Es ist viel über Erich Ludendorff geschrieben worden. Aber interessanterweise fokussiert man dabei meistens auf Ludendorff als einen politischen Soldaten, man schaut auf sein politisches Handeln, seine Kriegsziele, seine expansiven Kriegsziele während des Krieges und was er in Deutschland innenpolitisch tat, mehr als auf alles andere. Die beiden wichtigsten Bücher über Ludendorff, Martin Kitchen's "The Silent Dictatorship" (1976) und Manfred Nebelin's "Diktator im Ersten Weltkrieg" (2010) behandeln Ludendorff als einen politisch Handelnden, als einen Herrscher - wie die Titel sagen - als einen Diktator oder als den Leiter einer Diktatur. Und dies ist ein Umstand, dem gegenüber meiner Meinung nach wirklich eine Neubewertung ansteht.
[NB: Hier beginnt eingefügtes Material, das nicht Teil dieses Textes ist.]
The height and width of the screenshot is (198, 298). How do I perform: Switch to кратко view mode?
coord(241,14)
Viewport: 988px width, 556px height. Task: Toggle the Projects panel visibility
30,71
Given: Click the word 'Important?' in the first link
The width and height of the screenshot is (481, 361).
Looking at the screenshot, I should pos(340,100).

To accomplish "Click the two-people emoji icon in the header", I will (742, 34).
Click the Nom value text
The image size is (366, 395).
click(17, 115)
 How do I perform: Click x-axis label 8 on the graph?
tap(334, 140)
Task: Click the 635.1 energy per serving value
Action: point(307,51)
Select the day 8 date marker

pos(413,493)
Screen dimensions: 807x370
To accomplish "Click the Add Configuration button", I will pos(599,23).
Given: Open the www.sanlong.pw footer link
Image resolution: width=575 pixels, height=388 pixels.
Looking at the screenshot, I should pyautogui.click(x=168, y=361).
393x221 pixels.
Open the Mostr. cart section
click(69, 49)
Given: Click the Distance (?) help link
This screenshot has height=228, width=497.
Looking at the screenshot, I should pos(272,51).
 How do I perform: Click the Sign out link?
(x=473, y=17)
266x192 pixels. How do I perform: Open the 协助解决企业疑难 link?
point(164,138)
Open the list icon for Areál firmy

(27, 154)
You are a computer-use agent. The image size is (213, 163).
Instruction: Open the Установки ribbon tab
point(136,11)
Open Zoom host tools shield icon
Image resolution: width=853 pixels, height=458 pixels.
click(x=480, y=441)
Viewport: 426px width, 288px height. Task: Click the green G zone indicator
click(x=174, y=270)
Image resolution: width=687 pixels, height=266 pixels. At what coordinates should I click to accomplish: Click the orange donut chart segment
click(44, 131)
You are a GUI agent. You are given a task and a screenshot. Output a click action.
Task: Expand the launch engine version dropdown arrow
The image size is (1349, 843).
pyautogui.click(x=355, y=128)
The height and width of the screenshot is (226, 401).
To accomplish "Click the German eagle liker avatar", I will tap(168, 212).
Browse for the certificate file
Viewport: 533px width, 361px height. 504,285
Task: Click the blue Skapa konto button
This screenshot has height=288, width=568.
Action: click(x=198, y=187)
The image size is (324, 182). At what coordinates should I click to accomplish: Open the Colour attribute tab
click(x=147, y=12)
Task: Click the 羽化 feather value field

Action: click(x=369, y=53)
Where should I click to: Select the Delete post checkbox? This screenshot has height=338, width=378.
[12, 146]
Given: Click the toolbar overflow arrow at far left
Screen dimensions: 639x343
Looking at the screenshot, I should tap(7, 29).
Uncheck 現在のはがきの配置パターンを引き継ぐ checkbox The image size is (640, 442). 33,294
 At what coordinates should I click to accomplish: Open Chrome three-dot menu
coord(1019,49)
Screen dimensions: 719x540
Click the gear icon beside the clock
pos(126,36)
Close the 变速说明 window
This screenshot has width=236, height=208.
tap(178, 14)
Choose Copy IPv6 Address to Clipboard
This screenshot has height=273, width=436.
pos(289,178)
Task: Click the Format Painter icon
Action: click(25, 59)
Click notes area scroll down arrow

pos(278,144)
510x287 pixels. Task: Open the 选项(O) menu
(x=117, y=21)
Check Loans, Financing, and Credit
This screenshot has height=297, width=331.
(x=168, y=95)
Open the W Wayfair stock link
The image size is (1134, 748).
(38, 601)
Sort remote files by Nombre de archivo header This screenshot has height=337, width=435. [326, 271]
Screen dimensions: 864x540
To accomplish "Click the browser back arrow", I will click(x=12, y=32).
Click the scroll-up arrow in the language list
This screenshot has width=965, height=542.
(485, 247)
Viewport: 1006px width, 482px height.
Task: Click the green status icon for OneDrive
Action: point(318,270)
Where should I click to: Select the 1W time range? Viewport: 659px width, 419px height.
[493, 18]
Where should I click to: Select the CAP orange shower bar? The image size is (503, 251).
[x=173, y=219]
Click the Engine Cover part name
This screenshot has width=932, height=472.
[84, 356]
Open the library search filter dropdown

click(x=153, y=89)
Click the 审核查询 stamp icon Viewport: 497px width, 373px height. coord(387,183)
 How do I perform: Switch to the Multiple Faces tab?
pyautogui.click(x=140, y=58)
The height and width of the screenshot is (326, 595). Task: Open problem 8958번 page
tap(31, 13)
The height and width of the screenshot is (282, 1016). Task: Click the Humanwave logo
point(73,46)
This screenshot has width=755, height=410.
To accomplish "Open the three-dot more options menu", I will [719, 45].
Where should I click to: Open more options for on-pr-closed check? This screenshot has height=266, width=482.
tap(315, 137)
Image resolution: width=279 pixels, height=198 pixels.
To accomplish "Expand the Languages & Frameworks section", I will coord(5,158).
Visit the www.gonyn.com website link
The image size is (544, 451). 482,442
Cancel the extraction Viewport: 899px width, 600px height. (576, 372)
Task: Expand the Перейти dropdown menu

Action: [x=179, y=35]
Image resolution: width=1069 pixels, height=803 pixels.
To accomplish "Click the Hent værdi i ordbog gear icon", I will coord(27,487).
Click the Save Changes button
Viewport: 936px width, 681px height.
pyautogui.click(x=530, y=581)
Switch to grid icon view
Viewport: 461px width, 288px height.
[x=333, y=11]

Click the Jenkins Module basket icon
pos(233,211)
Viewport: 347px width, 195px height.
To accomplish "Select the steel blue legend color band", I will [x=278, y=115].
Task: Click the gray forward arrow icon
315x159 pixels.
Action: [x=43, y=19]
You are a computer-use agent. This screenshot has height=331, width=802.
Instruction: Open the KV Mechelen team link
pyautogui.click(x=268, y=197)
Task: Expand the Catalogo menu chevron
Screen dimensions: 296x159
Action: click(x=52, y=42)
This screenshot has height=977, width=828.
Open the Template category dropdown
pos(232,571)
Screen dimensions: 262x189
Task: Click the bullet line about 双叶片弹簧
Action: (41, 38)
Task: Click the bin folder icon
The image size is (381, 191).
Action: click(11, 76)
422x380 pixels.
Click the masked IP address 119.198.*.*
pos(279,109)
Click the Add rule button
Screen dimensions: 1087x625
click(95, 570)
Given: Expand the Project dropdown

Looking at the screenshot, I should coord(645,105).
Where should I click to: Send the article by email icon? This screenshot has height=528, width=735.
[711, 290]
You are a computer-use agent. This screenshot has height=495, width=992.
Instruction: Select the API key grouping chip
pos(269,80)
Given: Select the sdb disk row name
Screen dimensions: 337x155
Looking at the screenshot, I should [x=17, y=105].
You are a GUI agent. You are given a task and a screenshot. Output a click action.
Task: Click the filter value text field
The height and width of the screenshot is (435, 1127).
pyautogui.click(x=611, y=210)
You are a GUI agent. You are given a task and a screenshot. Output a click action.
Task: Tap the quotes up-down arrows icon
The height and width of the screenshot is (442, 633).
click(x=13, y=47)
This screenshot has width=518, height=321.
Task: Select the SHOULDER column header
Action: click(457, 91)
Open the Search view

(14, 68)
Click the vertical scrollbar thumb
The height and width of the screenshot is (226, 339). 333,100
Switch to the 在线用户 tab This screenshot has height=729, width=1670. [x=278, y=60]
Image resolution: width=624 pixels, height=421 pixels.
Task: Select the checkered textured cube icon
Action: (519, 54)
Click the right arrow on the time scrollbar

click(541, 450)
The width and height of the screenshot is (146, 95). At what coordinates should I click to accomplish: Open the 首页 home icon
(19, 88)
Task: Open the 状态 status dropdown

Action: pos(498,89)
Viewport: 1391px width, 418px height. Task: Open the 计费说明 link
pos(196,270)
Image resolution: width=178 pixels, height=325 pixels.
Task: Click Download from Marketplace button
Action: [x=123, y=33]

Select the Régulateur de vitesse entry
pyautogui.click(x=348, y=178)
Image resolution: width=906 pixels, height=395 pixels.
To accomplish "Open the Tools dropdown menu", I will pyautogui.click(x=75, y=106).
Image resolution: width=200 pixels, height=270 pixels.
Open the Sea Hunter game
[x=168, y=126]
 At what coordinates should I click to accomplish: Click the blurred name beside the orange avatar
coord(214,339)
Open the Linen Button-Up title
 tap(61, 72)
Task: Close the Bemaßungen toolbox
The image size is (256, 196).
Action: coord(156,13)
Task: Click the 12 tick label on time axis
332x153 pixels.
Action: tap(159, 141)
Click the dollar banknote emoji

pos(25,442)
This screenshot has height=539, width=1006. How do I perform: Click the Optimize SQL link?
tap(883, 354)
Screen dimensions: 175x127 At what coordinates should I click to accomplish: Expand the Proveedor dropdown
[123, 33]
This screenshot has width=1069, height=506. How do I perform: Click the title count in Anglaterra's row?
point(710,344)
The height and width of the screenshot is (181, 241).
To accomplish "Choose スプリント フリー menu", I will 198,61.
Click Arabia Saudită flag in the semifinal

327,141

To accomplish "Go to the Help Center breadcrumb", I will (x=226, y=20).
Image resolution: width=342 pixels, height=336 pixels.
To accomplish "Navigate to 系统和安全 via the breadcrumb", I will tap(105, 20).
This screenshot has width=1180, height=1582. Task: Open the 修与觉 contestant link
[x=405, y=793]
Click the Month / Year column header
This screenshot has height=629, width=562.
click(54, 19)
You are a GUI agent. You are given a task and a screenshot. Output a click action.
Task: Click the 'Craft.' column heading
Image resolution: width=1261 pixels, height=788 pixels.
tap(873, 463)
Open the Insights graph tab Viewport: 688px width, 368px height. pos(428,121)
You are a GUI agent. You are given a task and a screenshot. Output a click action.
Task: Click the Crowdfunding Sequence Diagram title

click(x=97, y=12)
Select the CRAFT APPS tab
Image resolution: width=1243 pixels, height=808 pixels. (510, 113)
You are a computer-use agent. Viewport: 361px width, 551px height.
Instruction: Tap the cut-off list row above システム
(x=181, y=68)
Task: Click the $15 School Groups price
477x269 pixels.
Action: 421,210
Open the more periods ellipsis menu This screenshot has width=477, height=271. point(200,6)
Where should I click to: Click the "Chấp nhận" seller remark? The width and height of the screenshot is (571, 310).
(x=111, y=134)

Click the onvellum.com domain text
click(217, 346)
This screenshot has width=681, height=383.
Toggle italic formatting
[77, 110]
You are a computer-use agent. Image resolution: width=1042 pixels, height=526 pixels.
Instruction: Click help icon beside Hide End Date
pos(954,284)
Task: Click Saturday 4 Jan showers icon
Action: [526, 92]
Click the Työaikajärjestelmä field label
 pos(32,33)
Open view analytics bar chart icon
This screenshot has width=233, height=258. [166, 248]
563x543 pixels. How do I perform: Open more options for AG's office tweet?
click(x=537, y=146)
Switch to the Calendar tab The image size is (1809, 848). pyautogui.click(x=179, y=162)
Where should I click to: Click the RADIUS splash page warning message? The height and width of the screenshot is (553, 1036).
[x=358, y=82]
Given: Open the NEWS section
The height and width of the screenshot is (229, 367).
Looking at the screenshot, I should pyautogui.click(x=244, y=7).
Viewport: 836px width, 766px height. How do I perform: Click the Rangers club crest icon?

Ludendorff ist - natürlich - ein Soldat. Und um Ludendorf zu verstehen, muß man seine militärische Identität in den Vordergrund stellen. ... 1913 Kriegsakademie ...  Militärische Probleme, militärische Prioritäten sind es, mit denen er vornehmlich beschäftigt ist. Ich möchte im folgenden darauf hinaus, daß diese militärischen Probleme und Prioritäten im Zentrum dessen standen, was er tat, um zu erklären, was er in Deutschland während des Ersten Weltkrieges tat. Im August 1916 stieg er zur Leitung des deutschen Heeres auf, direkt unter Paul von Hindenburg. Er hatte den Titel Generalquartiermeister. Und er war de facto der Leiter der deutschen Armee vom August 1916 bis zu Ende Oktober 1918. Darüber hinaus war die sogenannte dritte Oberste Heeresleitung politisch und diplomatisch sehr aktiv. 1916 griff Ludendorff in die Innenpolitik ein, um die moralischen Grundlagen der deutschen Kriegsanstrengungen zu verbessern - ich werde später noch genauer erläutern, was ich damit meine. Er griff in die Wirtschaft ein, legte das Hindenburg-Programm auf, ein massives Programm, um Deutschland in Sachen Bewaffnung und Rüstung wieder auf gleich zu bringen mit den Alliierten an der Westfront, mit der Material-Ausstattung, auf die die Alliierten in Frankreich und Flandern zurück greifen konnten. Und er griff ebenso kraftvoll in die Diplomatie ein, indem er die Kriegsziele formulierte, für die Deutschland tatsächlich kämpfte. Eine Reihe von Arbeiten, die sich anschauen, was Ludendorff militärisch tat, verwerfen ihn im allgemeinen.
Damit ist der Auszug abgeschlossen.